Yemen’s government said it had killed Shehri in a military operation, but Yemeni security sources said he was one of six suspected militants killed last Wednesday in a strike by a U.S. drone.

The United States does not comment on its use of unmanned aircraft against militants, which has enraged the public in Yemen because of civilian deaths. A separate apparent drone strike last week hit the wrong target and killed 10 civilians.

“Shehri’s death is a painful blow to Al-Qaeda after the grievous losses it suffered in Abyan,” state-owned daily Al-Thawra said in a front page headline, referring to a province where the army had forced Islamist militants from this year.
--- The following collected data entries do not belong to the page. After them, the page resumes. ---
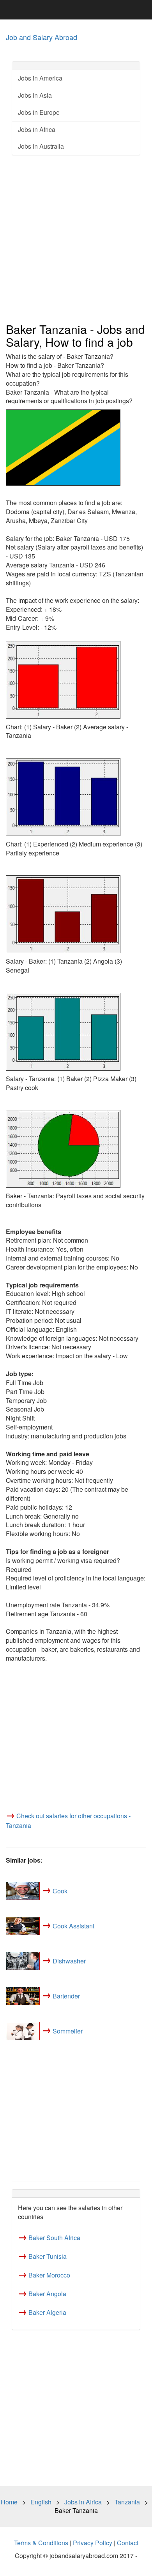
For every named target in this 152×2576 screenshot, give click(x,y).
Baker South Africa (54, 2237)
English (40, 2501)
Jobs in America (40, 78)
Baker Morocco (49, 2274)
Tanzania (127, 2501)
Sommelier (68, 2030)
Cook (60, 1890)
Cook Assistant (73, 1925)
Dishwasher (69, 1960)
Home (9, 2501)
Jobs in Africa (36, 129)
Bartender (66, 1995)
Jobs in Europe (39, 112)
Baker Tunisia (47, 2256)
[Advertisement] (76, 239)
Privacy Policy (92, 2542)
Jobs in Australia (41, 146)
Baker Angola (47, 2293)
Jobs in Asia (35, 95)
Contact (127, 2542)
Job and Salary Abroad (41, 37)
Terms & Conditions (41, 2542)
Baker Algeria (47, 2312)
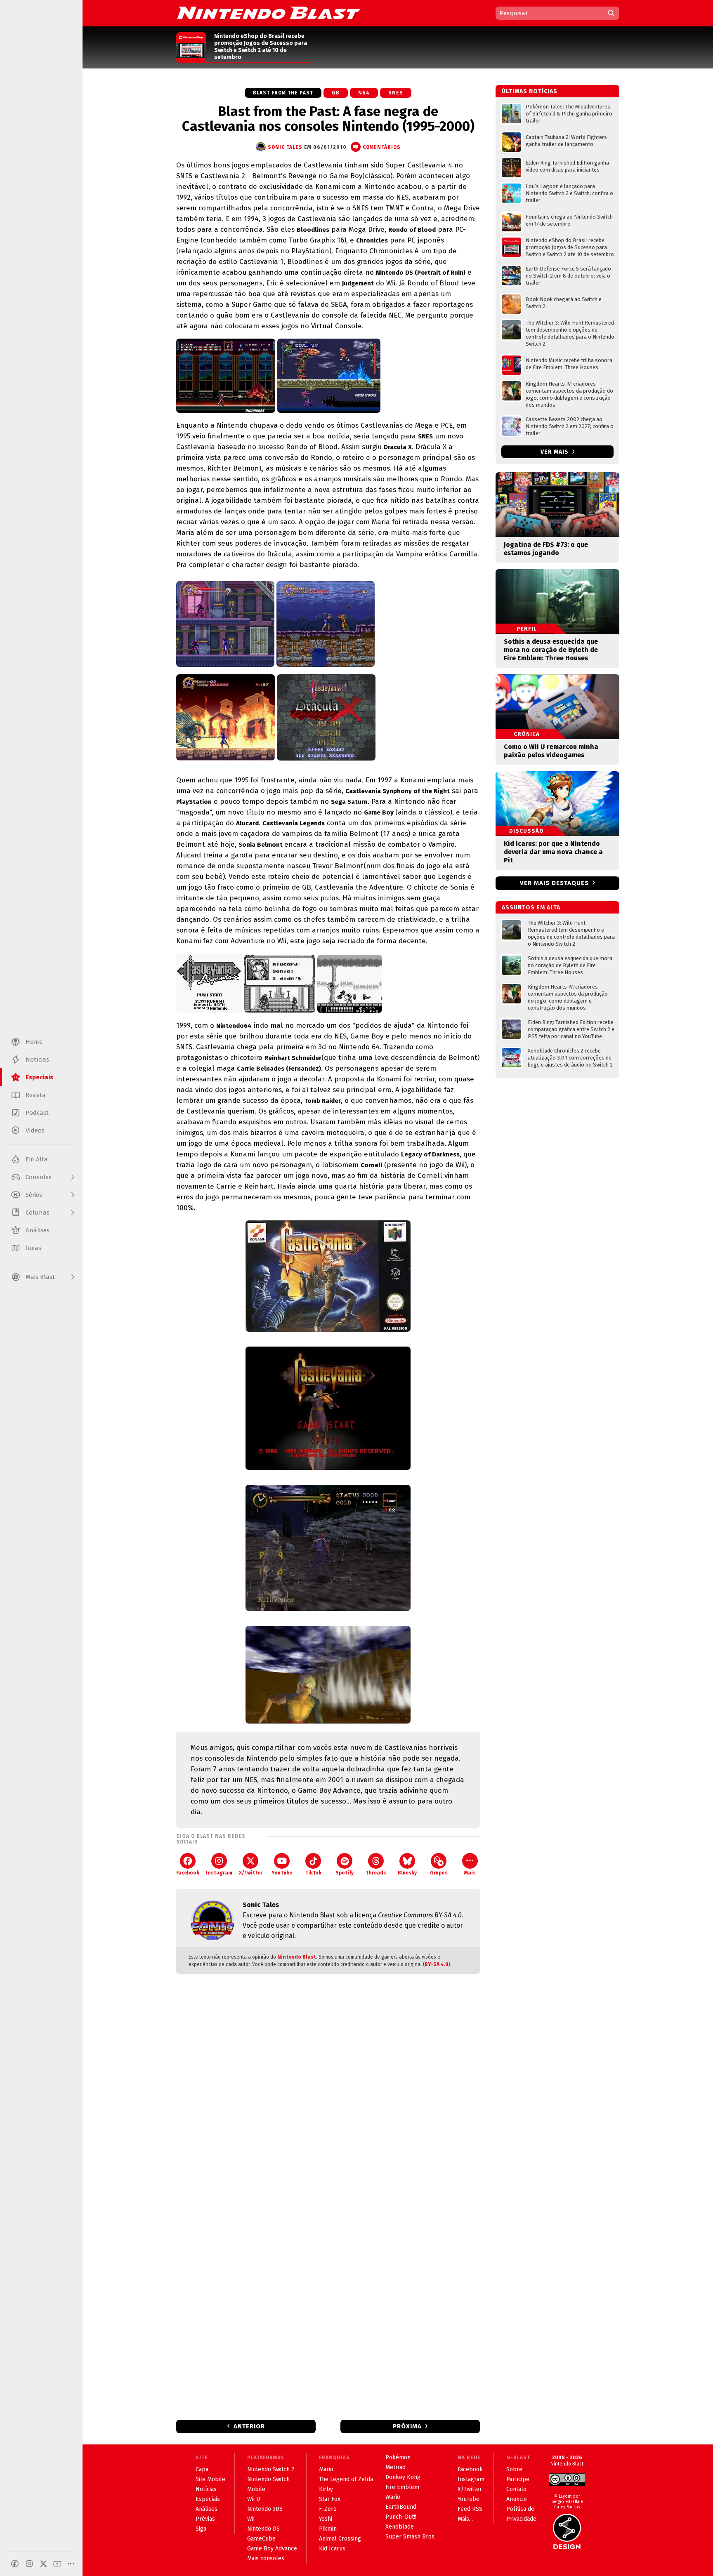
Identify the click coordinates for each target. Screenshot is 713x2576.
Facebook (187, 1873)
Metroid (395, 2467)
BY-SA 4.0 (437, 1964)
Shehri was wanted by Yemeni, Saudi and U.S. authorities over his role in Al-Qaeda in the Arabian Peninsula.

A former inmate of the U.S. prison camp at Guantanamo Bay, Shehri was freed to Saudi Arabia by the George W. Bush administration in 2007.

He is suspected of a role in a 2008 attack on the U.S. Embassy.

Last year Yemen claimed it had killed him, only for it to emerge Shehri was still at large.

“The government is certainly keen to show they are active and successful in the fight against Al-Qaeda and at the same time to tell its own people there is no active and open U.S. military action,” said Ghanem Nuseibeh, senior analyst with Cornerstone Global. “The authorities seem to have decided that claiming responsibility is less risky than saying the Americans did it.”

Meanwhile, thousands of Yemenis marched through Sanaa to demand Saleh be tried over corruption and the deaths of protesters, denouncing the U.S.- and Saudi-backed power transfer deal that gave him immunity from prosecution for standing down.

“The people want to topple his immunity,” they chanted, in a slight modification of the Arab uprising slogan “the people want to topple the regime.” Security forces closed off streets around Saleh’s house to prevent the marchers getting near.

A version of this article appeared in the print edition of The Daily Star on September 12, 2012, on page 9.